I have never harvested .onion addresses from a HSDir. All I've ever done is cache NXDOMAIN responses, which I've now stopped doing. I also stopped adding to the /sitemap.xml (which I was doing) because it made people upset.
I'm recognize that the logs angle as damaging the Tor brand. I will add a link to download TBB and disclaimer making it excruciatingly clear onion.link is not part of Tor.

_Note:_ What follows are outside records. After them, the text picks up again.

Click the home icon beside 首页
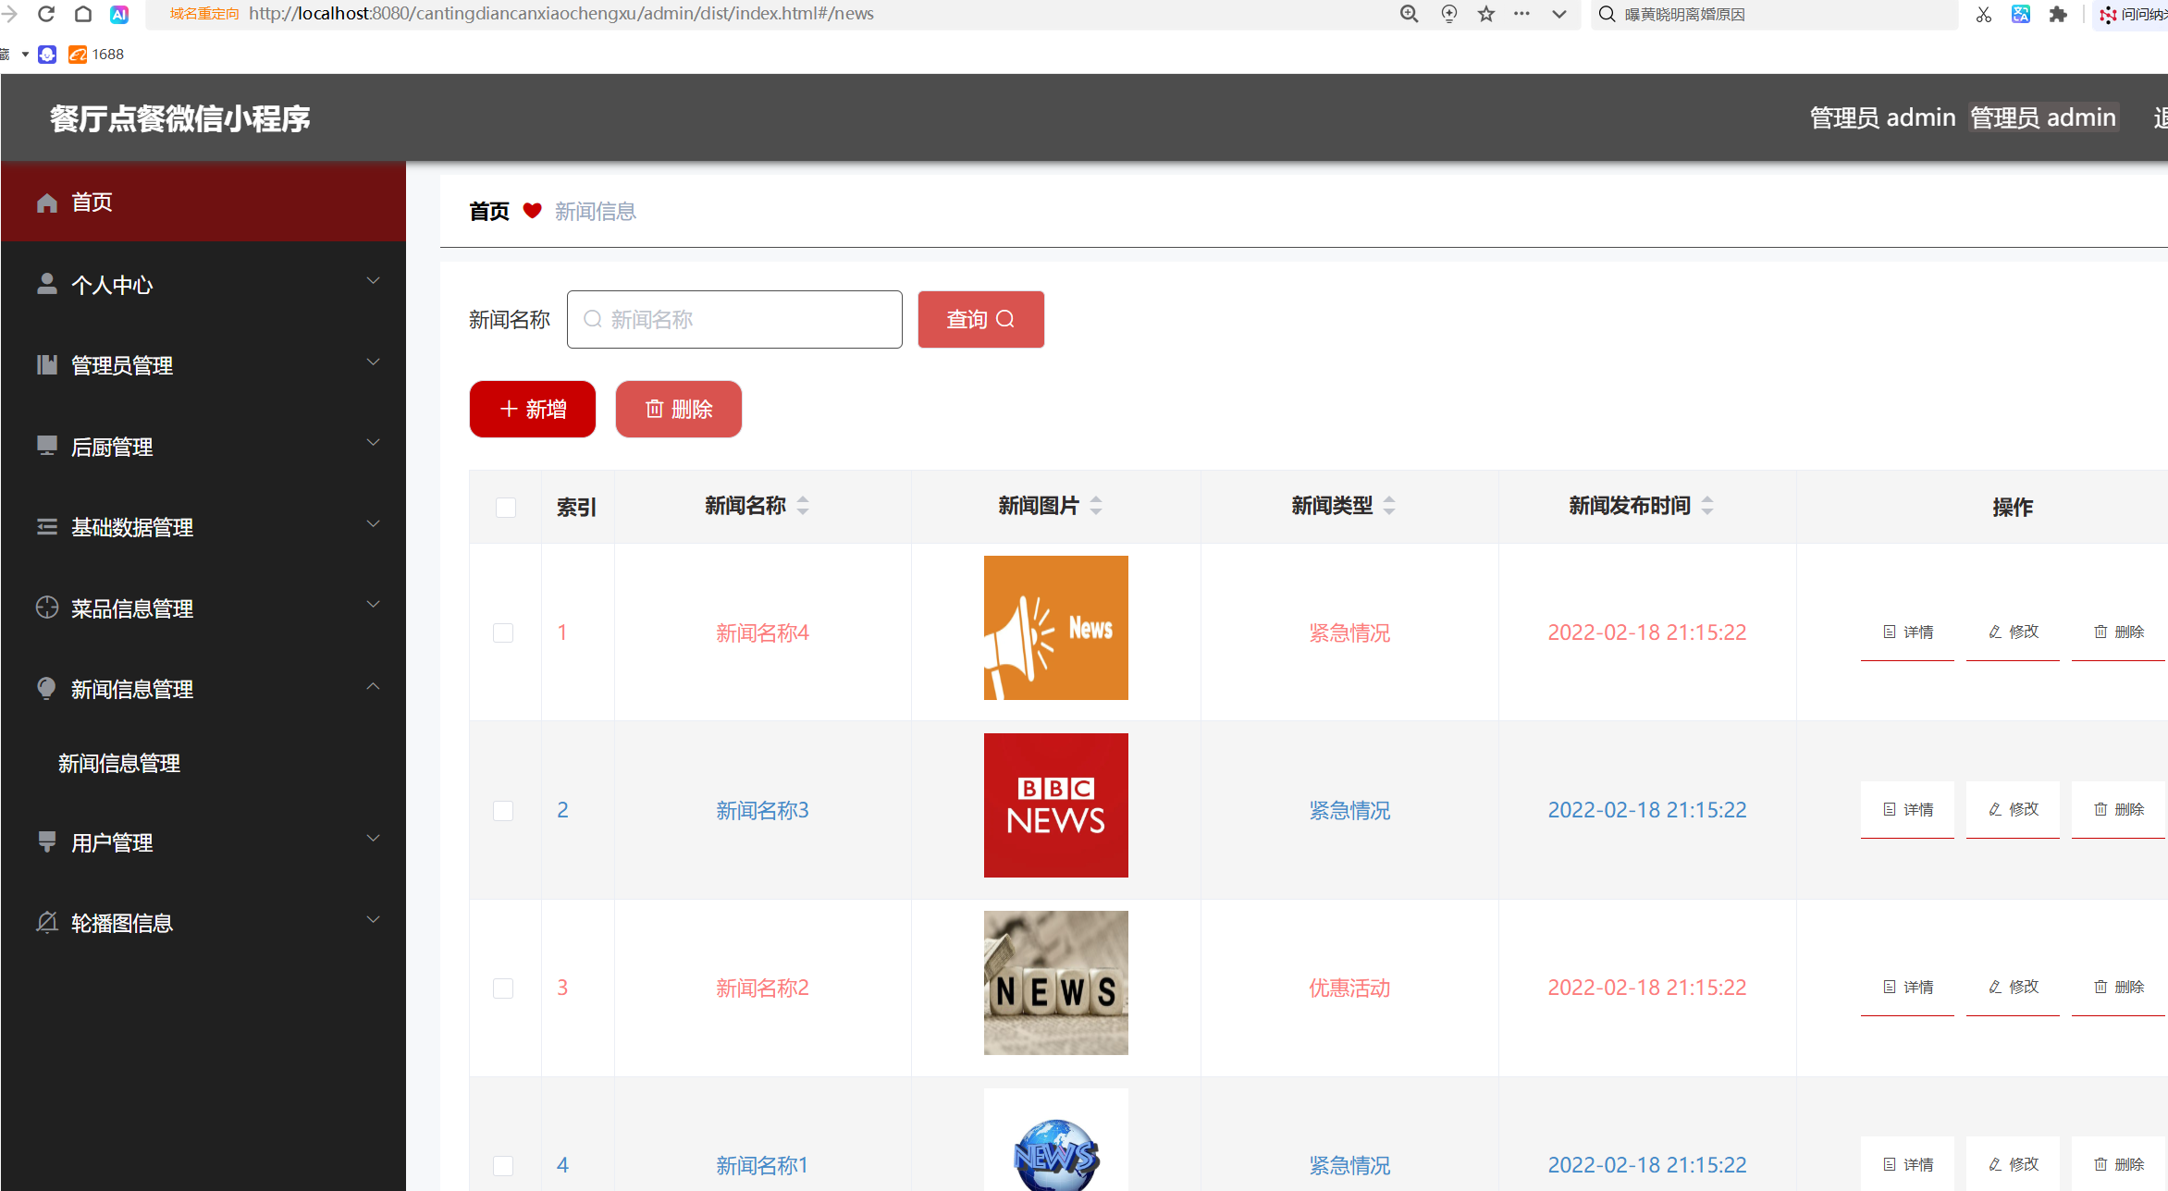click(46, 202)
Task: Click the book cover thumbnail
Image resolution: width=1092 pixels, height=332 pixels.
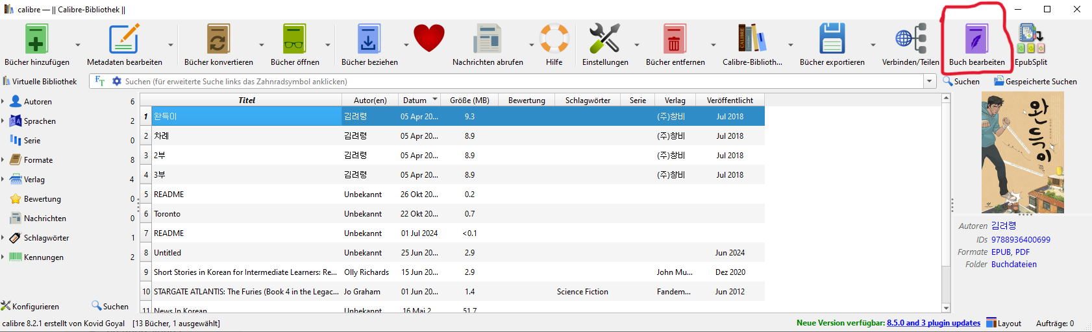Action: click(x=1022, y=152)
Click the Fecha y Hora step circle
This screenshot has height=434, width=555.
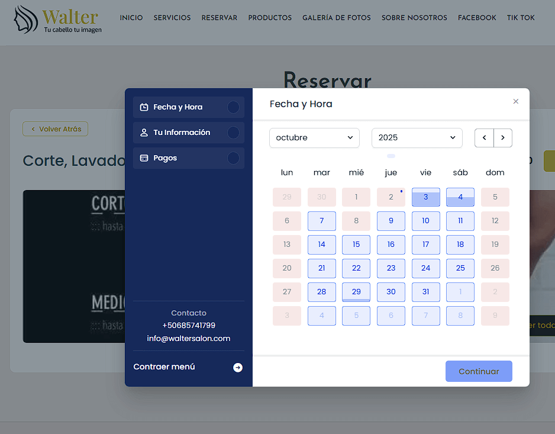pyautogui.click(x=233, y=107)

Thus far I can commit to each of the above. Over the weekend I'll take a closer look at this.
-V
On Friday, 13 May 2016, Moritz Bartl moritz@torservers.net wrote:
On 05/13/2016 07:53 AM, Matthew Finkel wrote:
As far as we know, the other Tor2Web sites do not log client connections. Compromising on storing and selling user data so you can obtain some
money for
operating the website goes against users' and our expectations of
Tor2web, and
Tor's brand. Shutting down your Tor2web sites is the responsible
decision if
you can't find another way for funding it.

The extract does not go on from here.